Increase Keystone token timeout time

• If you increase the overcloud deploy timeout time to more than 14,400 seconds, you must update the keystone token expiration timeout in keystone.conf to the equivalent value in seconds. The default Keystone token timeout time is 14400 seconds.

• To make a persistent change across upgrades or when you rerun openstack undercloud install, add the following line to the custom hieradata file and specify a suitable timeout time:

  * keystone::token_expiration: 14400

If Telemetry is not used, disable it

• If you do not require metric data, which is used for billing purposes, disable Telemetry. To disable Telemetry on the undercloud, edit the undercloud.conf file, change the enable_telemetry value to false, and rerun the openstack undercloud install command.
• To disable Telemetry during openstack overcloud deploy, see Telemetry in the Deployment Recommendations for Specific Red Hat OpenStack Platform Services Guide for more information.

• Check your introspection DHCP range and NICs in your undercloud.conf file. If either of these values are incorrect, fix them and rerun the openstack undercloud install command.
• Ensure you are not trying to introspect more than your DHCP range of nodes can allow. Also remember that the DHCP lease for each node will still be active for approximately two minutes after introspection finishes.
• If all nodes fail introspection, ensure that you can ping target nodes over the native VLAN using the configured NIC and that the out-of-band interface credentials and addresses are correct.
• For debugging specific nodes, watch the console when the node boots and observe introspection commands to the node. If the node stops before completing the PXE process, check the connectivity, IP allocation, and the network load. When a node exits the BIOS and boots the introspection image, failures are rare and almost exclusively connectivity issues. Ensure that the heartbeat from the introspection image is not interrupted on its way to the undercloud.

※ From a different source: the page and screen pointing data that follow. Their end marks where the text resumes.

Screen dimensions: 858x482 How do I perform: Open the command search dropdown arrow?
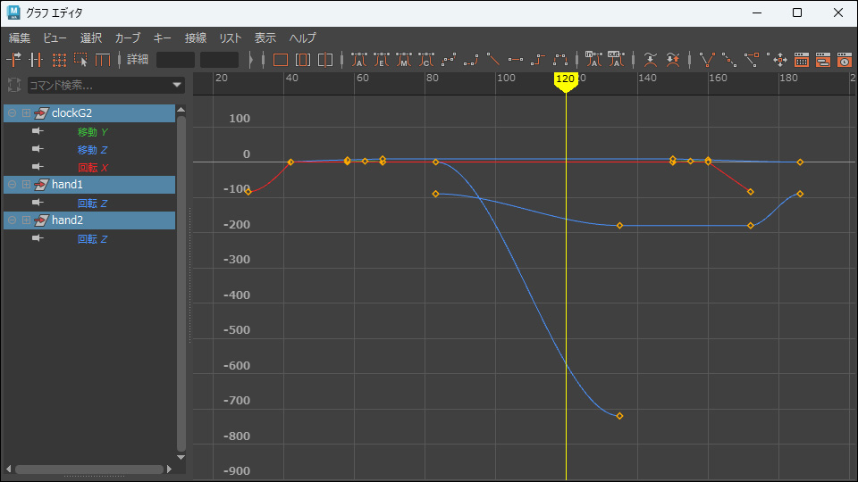click(x=177, y=86)
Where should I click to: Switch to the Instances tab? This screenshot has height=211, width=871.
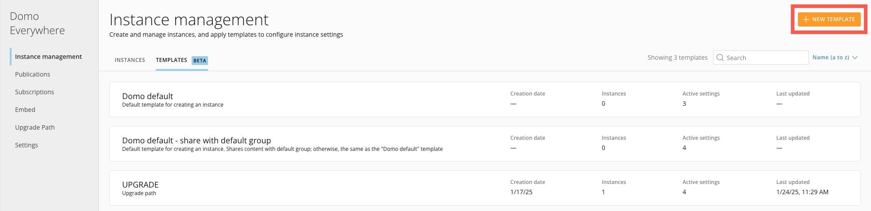130,60
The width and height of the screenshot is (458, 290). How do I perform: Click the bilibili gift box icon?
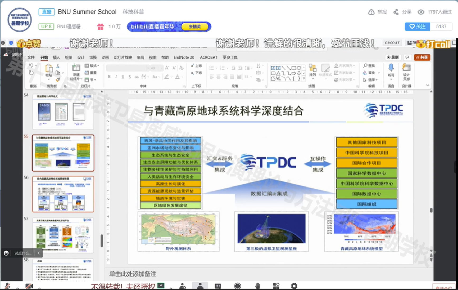tap(101, 27)
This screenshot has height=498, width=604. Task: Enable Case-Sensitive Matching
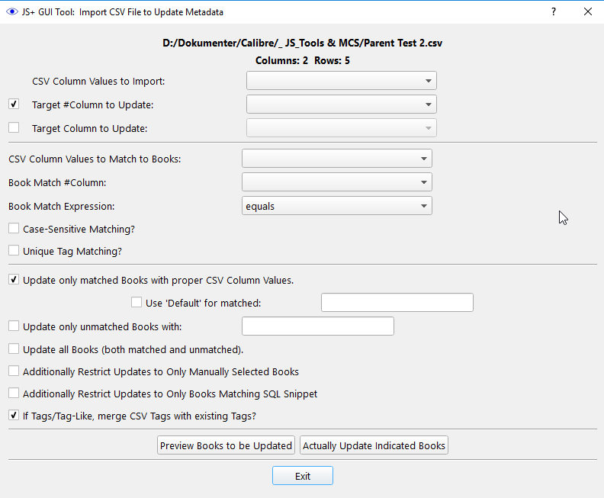(x=14, y=228)
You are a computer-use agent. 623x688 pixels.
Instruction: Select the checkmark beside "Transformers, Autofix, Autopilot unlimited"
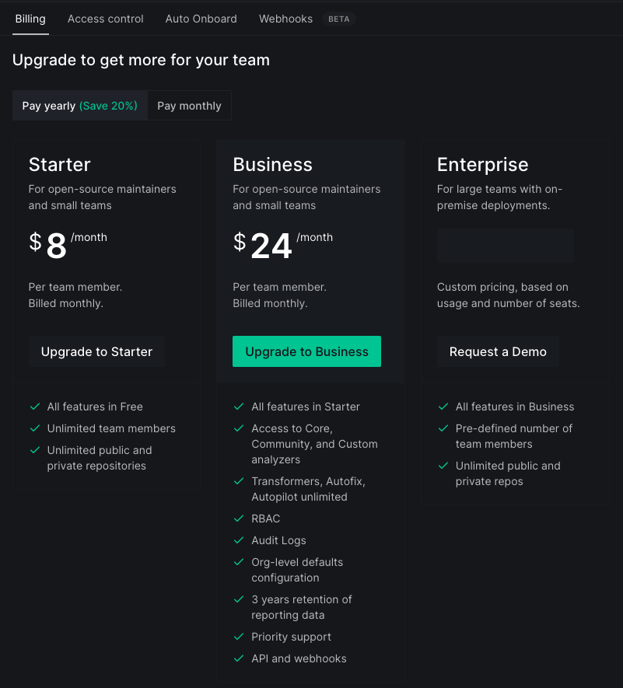238,481
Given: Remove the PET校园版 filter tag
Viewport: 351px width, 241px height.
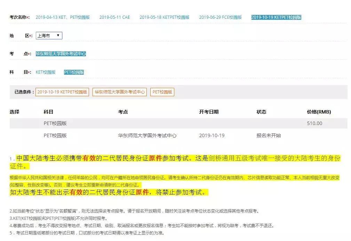Looking at the screenshot, I should (162, 92).
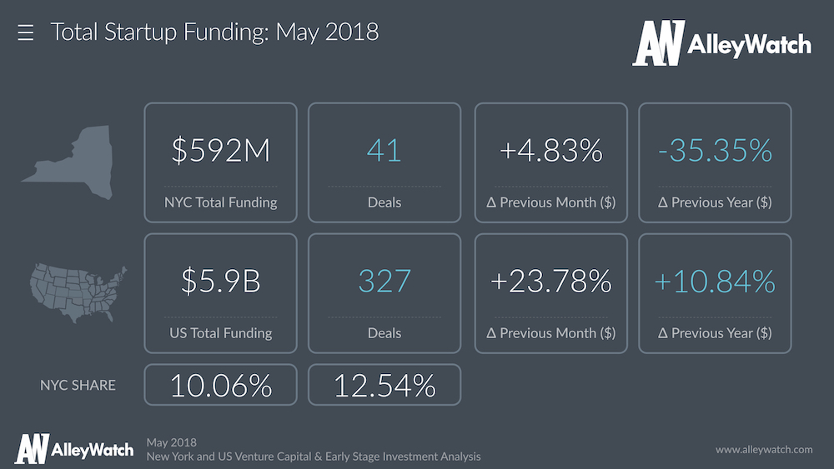Screen dimensions: 834x469
Task: Click the AlleyWatch logo at bottom left
Action: point(74,449)
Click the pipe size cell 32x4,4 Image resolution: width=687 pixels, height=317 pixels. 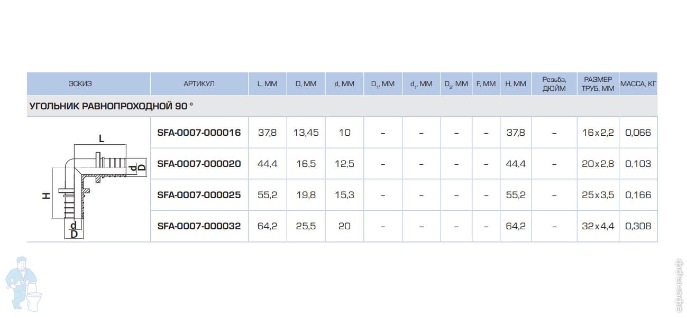[x=598, y=226]
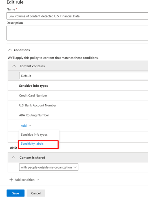Choose Sensitivity labels from Add menu
The image size is (148, 197).
coord(32,144)
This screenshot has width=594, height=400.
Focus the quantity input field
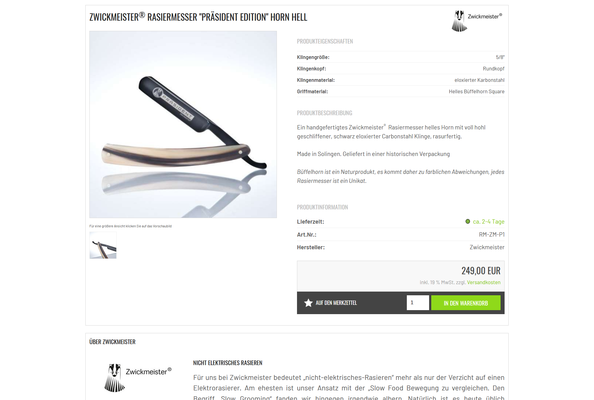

• Any additional DHCP servers that supply addresses on the provisioning network can prevent director from inspecting and provisioning machines.

• For DHCP or PXE issues:

  • For introspection issues, run the following command:

    sudo tcpdump -i any port 67 or port 68 or port 69

  • For deployment issues, run:

    sudo ip netns exec qdhcp tcpdump -i <interface> port 67 or port 68 or port 69

• For failed or foreign disks, be aware of disks that do not have an Up state according to the machine’s out-of-band management. Disks can exit the Up state during a deployment cycle and change the order that your disks appear in the base operating system.
• Run openstack stack failures list overcloud, and heat resource-list -n5 overcloud | grep -i fail. Review the output, log into the node where the failure occurs, review the logs in /var/log/ and /var/log/containers/, and run journalctl -u os-collect-config.